VORLIEGENDER TEXT ::

──────────

Der Christ hat keine Angst das Zentrum zu verlassen und in die Peripherien zu gehen, weil er sein Zentrum in Jesus Christus hat. Er befreit uns von der Angst. In seiner Gegenwart können wir an jedem Ort sicher vorangehen, auch durch die dunklen Momente des Lebens, weil wir wissen, dass, wo auch immer wir hingehen, der Herr uns mit seiner Gnade vorausgeht, und unsere Freude ist es, die frohe Botschaft, dass er mit uns ist, mit den anderen zu teilen.

Nachdem die Jünger Jesu auf Mission ausgesandt worden waren, kehrten sie begeistert über ihre Erfolge zurück. Aber Jesus sagte zu ihnen: »Doch freut euch nicht darüber, dass euch die Geister gehorchen, sondern freut euch darüber, dass eure Namen im Himmel verzeichnet sind« (Lk 10,20). Nicht wir sind es, die die Welt retten, nur Gott rettet sie.

──────────

BEREITGESTELLTES MATERIAL ::
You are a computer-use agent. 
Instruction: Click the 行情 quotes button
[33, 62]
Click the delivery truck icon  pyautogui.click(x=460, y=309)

──────────

SCHRIFTLICHE AUFGABE :: Warum hat der Christ laut dem vorliegenden Text keine Angst, das Zentrum zu verlassen und in die Peripherien zu gehen? Das Material wird hier nicht gebraucht.

VOLLSTÄNDIGE ANTWORT :: Weil er sein Zentrum in Jesus Christus hat.